━━━ Document excerpt

The FCBA Privacy and Data Security Committee and the American Bar Association’s Forum on Communications Law will hold the 17th Annual Privacy & Data Security Symposium on Wednesday, November 16 from 2:00 – 6:00 p.m. ET. This program will be held virtually via the Zoom platform.
This year has seen major developments across the federal privacy landscape. At the agency level, in the continued absence of comprehensive federal privacy legislation, the Federal Trade Commission (FTC) recently launched a federal privacy rulemaking, which—if it results in federal privacy rules—will mark a sea-change in the U.S. approach to consumer privacy. There have been major developments in the courts as well, including the Supreme Court’s recent decisions that implicate personal privacy issues and agency rulemaking authority, as well as growing privacy litigation stemming from both state and federal privacy laws. This event will take a deeper dive into this evolving landscape, examining these and other developments at the federal level, and discussing how these developments relate to parallel activity at the international and state level.
If you are an ABA Forum on Communications Law member or have any issues with registration, please contact Elizabeth Hagerty at email@example.com.
Online registration has closed. Please contact Elizabeth Hagerty if you would like to register.
Click here to sponsor. Sponsorship of the event is available for $1,000 and includes one complimentary registration for the symposium. Sponsors cannot register online.
The FCBA will apply for 3.5 hours of MCLE credit from the VA Bar. This program has not yet been approved.
2:00 – 2:05 p.m. Welcome and Introduction
2:05 – 2:30 p.m. A Congressional Perspective on Privacy
Collin Anderson, Privacy and Cybersecurity Policy Advisor, U.S. Senator Richard Blumenthal
Jamie Susskind, Tech Policy Advisor, U.S. Senator Marsha Blackburn
Kat Scott, Partner, Wiley Rein LLP
2:30 – 3:40 p.m. Session I: Privacy at the Federal Trade Commission
“Whether they know it or not, most Americans today surrender their personal information to engage in the most basic aspects of modern life.” With these words, the FTC launched its much anticipated rulemaking process on federal privacy regulation, or “Commercial Surveillance and Data Security.” What are the bounds of the FTC’s authority in this space? Should the FTC move forward with a rulemaking and if so, what will be included in the FTC’s privacy rules? What will the process look like and how will it be different from traditional APA rulemaking? And given the timing of the rulemaking, how will it affect (or be affected by) Congressional efforts at a new federal privacy framework? This panel will attempt to answer these questions and provide an overview of what may be in store for the future of U.S. privacy regulation.

━━━━━━
━━━ Source excerpt

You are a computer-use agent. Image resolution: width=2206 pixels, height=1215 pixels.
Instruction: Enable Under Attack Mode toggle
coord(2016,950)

━━━━━━

### Objectives:
**a)** Copy the part of the symposium announcement starting at "If you are an" and ending at "like to register.", swapping each "Elizabeth Hagerty" for "the registration contact".
**b)** According to the symposium announcement, how many hours of MCLE credit will the FCBA apply for, and from which bar?

### Results:
**a)**
If you are an ABA Forum on Communications Law member or have any issues with registration, please contact the registration contact at email@example.com.
Online registration has closed. Please contact the registration contact if you would like to register.

**b)** 3.5 hours, from the VA Bar.